Justapondo os três ajustamentos do Fundo em Portugal - 1977/79, 1983/85 e atual, já em conjunto com a Comissão Europeia e o BCE - Jaeger observa que “a conta corrente [grosso modo, a diferença entre o que o país exporta e transfere lá para fora e o que tem de comprar ou ir buscar ao exterior] teve um ajustamento de facto muito rápido, como nos dois programas anteriores do FMI”.
Mas para tentar responder à pergunta “Ajustamento externo: missão cumprida?”, o especialista alerta que “o excesso de consumo permanece elevado”, acima de 100% do rendimento disponível líquido da economia.

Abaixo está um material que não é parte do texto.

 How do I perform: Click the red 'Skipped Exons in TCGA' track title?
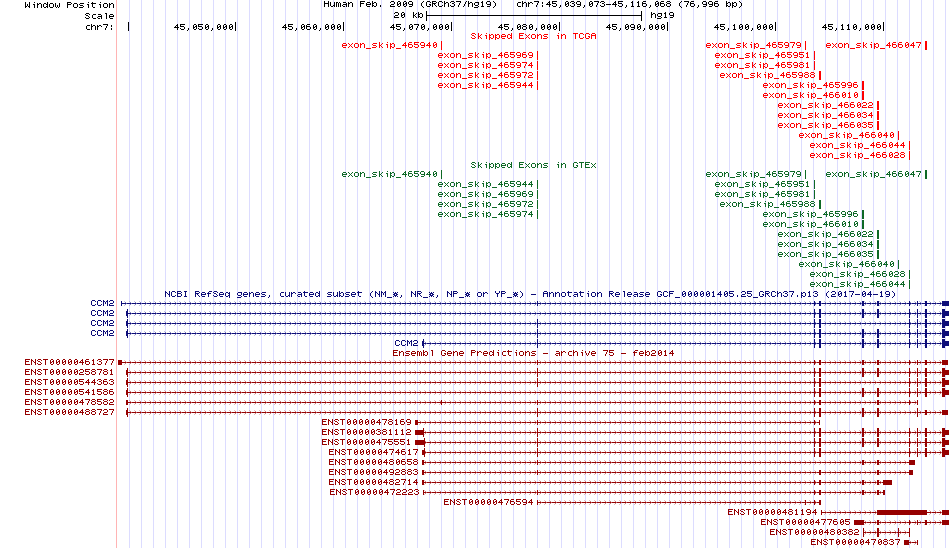pyautogui.click(x=533, y=35)
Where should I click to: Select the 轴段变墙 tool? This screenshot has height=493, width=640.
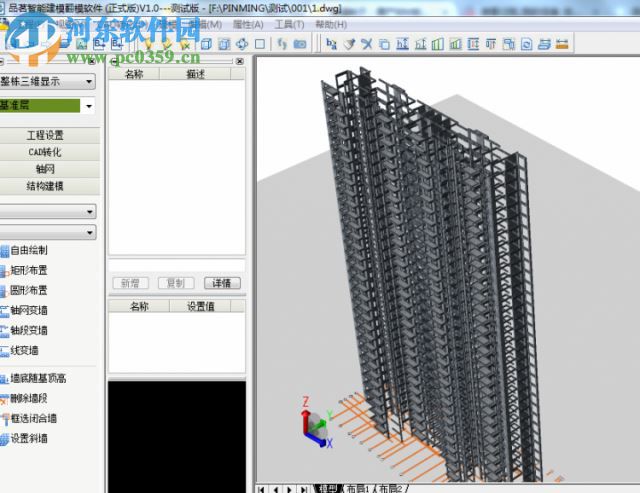pos(28,330)
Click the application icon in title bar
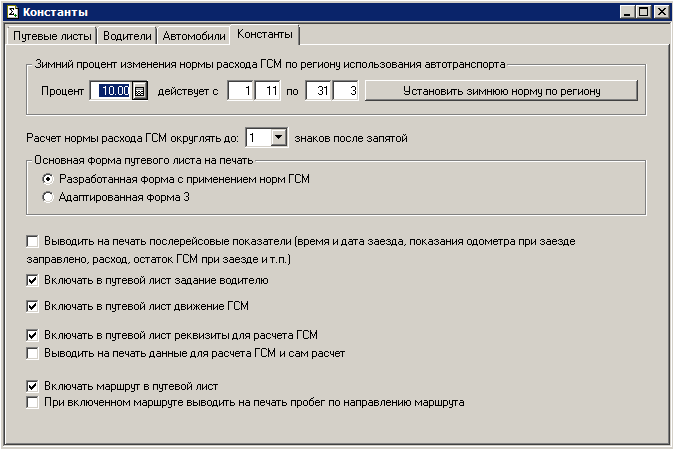Image resolution: width=673 pixels, height=449 pixels. (12, 12)
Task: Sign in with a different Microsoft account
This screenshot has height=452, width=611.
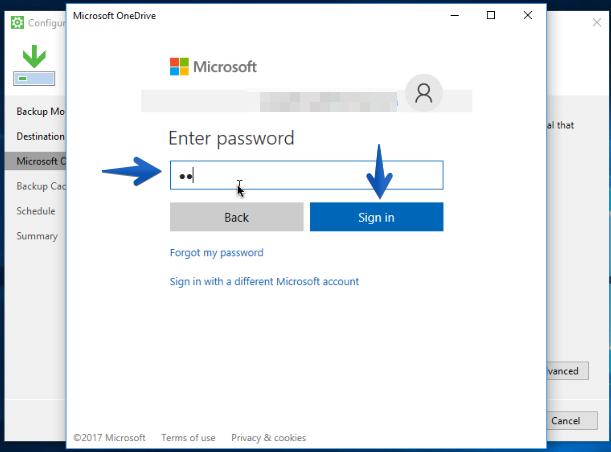Action: [264, 282]
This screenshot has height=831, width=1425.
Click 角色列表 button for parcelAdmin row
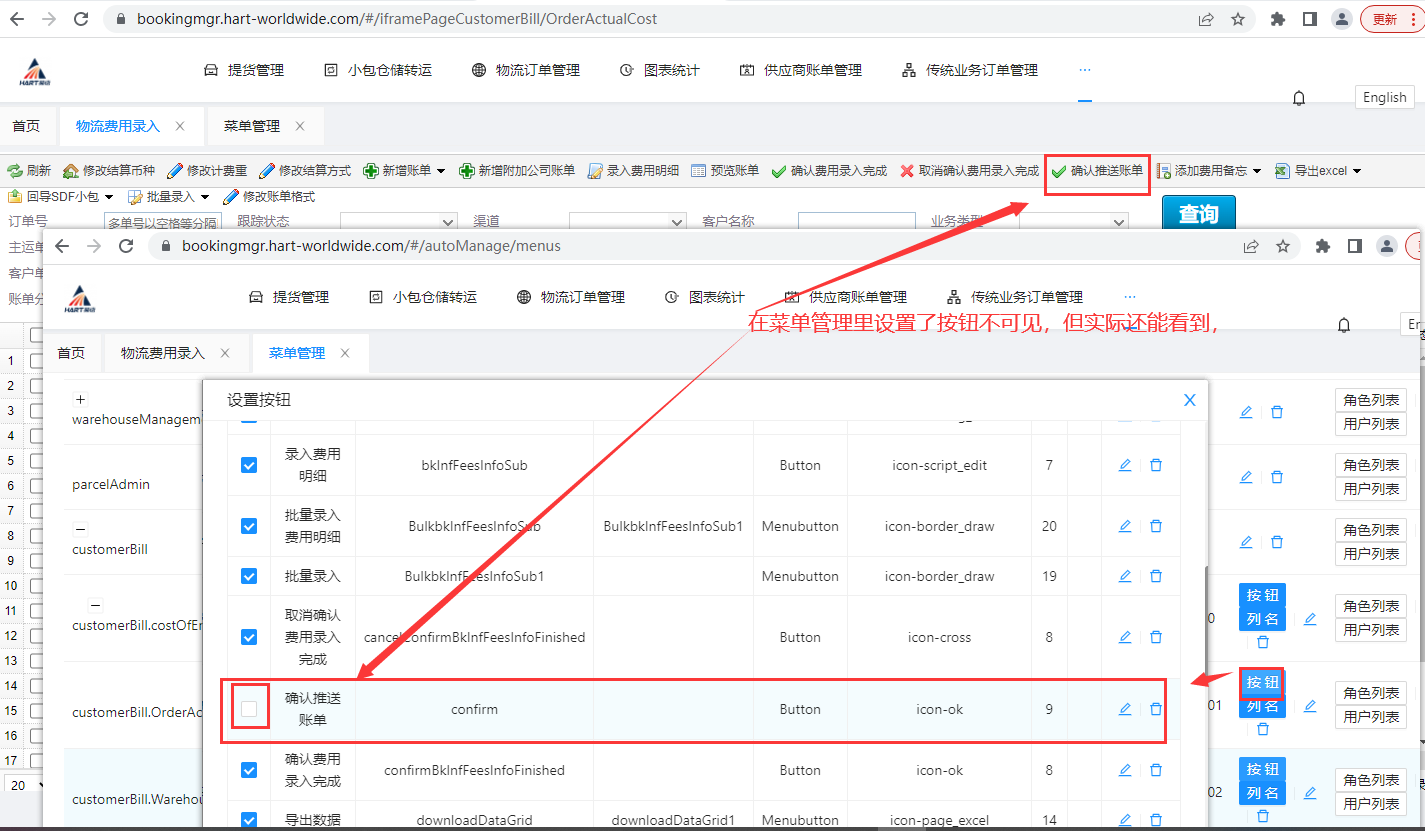pos(1371,465)
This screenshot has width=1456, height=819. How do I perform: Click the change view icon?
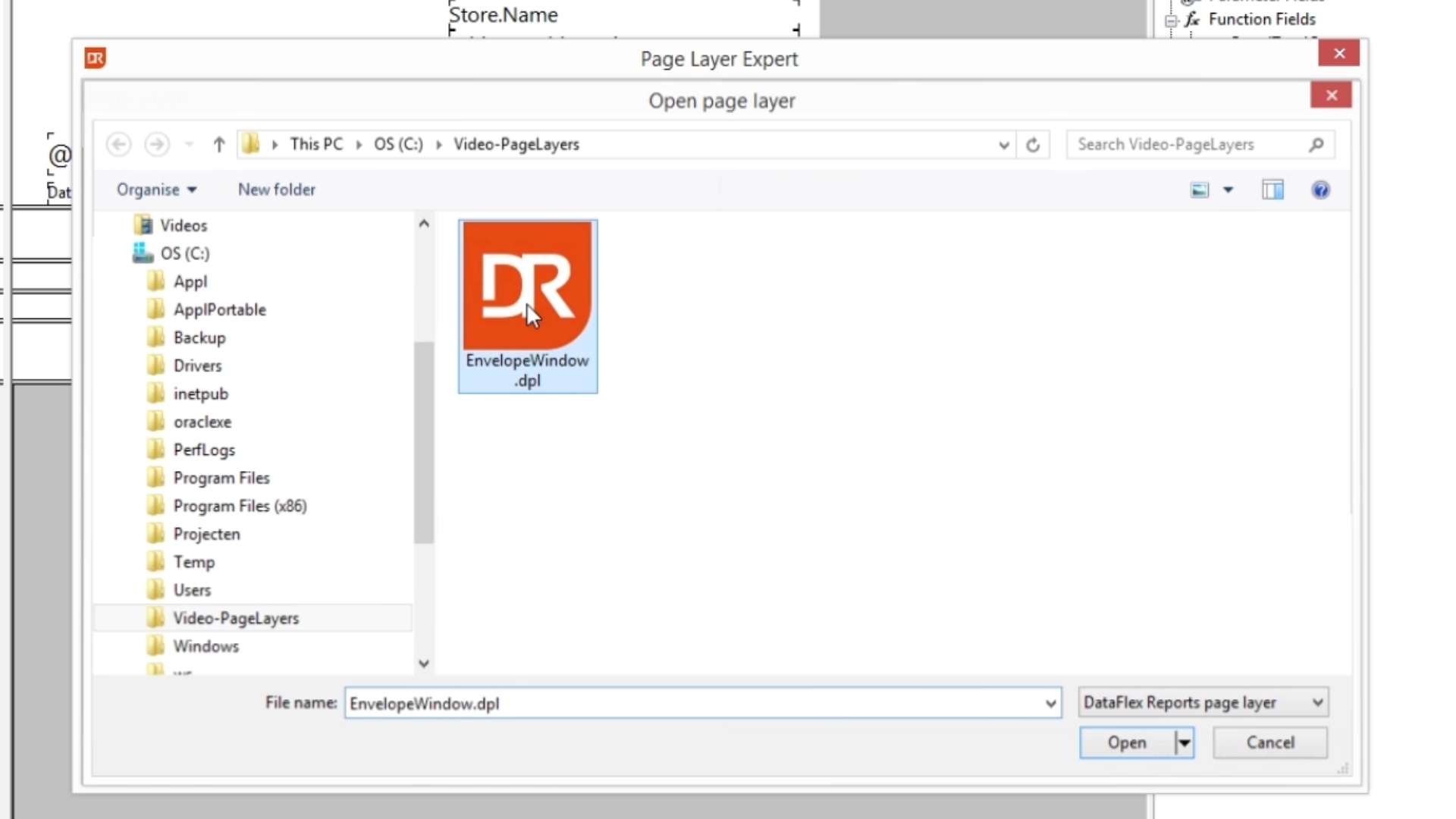tap(1200, 190)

No segundo ano do ajustamento (2012), este rácio rondava os 105,3%, este ano valerá 103%, segundo dados da Comissão Europeia. Em 1977/79 e 1983/85, o consumo não parecia tão excessivo: estava a abaixo do rendimento disponível (os rácios estavam um pouco acima de 85% e 90%, respetivamente).
O problema deste ajustamento, continua, “é que em consequência disso, o investimento líquido é negativo”e está “muito abaixo dos níveis dos dois programas anteriores”, quando era positivo (superior a 10%). Sem investimento (e poupança em vez de consumo), não há capacidade interna para criar empregos.
E se tantas reformas ficarem aquém?
Uma das formas de elevar o potencial da economia é, tem defendido sempre o FMI, fazer reformas estruturais profundas. Jaeger reconhece que “muitas foram adotadas”, como a do mercado de trabalho, do sistema judicial, do mercado de arrendamento, do sistema fiscal. Mas uma vez mais as dúvidas: o começo foi forte, mas será que as reformas se vão manter? Haverá “força para as implementar?”
E no mercado de trabalho? Aqui, o FMI sempre quis ir mais além do que foi aprovado até agora, no âmbito dos memorandos.
Será que a descida do desemprego estimada para 2013 e 2014 é uma compensação do excesso de redução de empregos por parte das empresas quando a crise foi mais aguda? Ou são já os efeitos positivos da reforma laboral?. São outras das questões levantadas.
Uma coisa é certa: à luz da lei de Okun (relação inversa entre crescimento e desemprego), Portugal “precisa de crescer 2,7% [em termos reais] para manter a taxa de desemprego constante”. Ou de crescer mais que isso se quiser reduzir o desemprego de forma sustentada e pronunciada.